Brief:
The lines from the start of the records through the one containing "structure is crucial" are to be transcribed exactly, and nothing else.

(Beginning of Exercise materials)

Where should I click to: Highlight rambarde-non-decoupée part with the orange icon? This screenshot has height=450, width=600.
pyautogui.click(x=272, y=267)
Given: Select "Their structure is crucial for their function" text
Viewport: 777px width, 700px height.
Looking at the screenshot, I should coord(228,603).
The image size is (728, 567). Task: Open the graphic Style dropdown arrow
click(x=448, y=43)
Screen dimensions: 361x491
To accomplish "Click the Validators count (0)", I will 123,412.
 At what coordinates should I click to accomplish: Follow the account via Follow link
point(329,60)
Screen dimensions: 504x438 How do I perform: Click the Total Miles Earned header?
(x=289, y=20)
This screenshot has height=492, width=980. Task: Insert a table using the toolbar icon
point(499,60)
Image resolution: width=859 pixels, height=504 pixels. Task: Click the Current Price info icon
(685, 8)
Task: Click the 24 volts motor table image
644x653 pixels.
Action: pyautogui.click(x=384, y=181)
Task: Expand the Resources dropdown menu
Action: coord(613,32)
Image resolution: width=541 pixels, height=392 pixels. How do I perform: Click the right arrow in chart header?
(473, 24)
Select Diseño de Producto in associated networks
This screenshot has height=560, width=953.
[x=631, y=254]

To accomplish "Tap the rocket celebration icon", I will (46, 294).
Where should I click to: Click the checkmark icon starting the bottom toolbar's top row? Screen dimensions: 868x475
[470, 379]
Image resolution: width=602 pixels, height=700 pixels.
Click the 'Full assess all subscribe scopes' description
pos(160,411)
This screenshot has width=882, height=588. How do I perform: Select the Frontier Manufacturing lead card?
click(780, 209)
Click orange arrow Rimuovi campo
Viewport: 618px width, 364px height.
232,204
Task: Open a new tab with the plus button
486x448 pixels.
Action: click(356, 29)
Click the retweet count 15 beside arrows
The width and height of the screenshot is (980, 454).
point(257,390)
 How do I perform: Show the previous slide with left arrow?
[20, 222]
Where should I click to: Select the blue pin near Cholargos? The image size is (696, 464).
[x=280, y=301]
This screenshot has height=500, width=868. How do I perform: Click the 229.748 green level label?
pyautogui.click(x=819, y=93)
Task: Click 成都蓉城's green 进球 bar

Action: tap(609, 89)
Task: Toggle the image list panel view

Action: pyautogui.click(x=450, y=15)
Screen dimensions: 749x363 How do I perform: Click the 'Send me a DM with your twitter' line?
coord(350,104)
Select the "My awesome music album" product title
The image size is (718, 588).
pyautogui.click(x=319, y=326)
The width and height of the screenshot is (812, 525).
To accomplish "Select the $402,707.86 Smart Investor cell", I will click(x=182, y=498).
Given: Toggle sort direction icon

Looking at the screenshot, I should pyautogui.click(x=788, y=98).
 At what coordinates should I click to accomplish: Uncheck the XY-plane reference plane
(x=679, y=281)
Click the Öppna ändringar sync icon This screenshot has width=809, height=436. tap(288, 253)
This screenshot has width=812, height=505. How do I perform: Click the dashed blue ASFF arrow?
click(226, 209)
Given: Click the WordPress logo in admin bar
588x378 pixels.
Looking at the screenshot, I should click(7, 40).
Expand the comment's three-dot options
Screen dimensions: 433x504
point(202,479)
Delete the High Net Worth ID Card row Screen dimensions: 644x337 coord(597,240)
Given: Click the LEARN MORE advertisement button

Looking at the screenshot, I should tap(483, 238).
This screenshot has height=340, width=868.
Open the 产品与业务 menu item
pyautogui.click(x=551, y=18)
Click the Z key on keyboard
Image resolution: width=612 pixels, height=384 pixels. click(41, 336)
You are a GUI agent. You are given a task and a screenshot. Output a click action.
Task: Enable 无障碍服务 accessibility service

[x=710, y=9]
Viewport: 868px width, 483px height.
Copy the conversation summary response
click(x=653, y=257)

(End of Exercise materials)

Your response:
Where should I click to: Highlight rambarde-non-decoupée part with the orange icon? This screenshot has height=450, width=600.
pyautogui.click(x=272, y=267)
Given: Select "Their structure is crucial for their function" text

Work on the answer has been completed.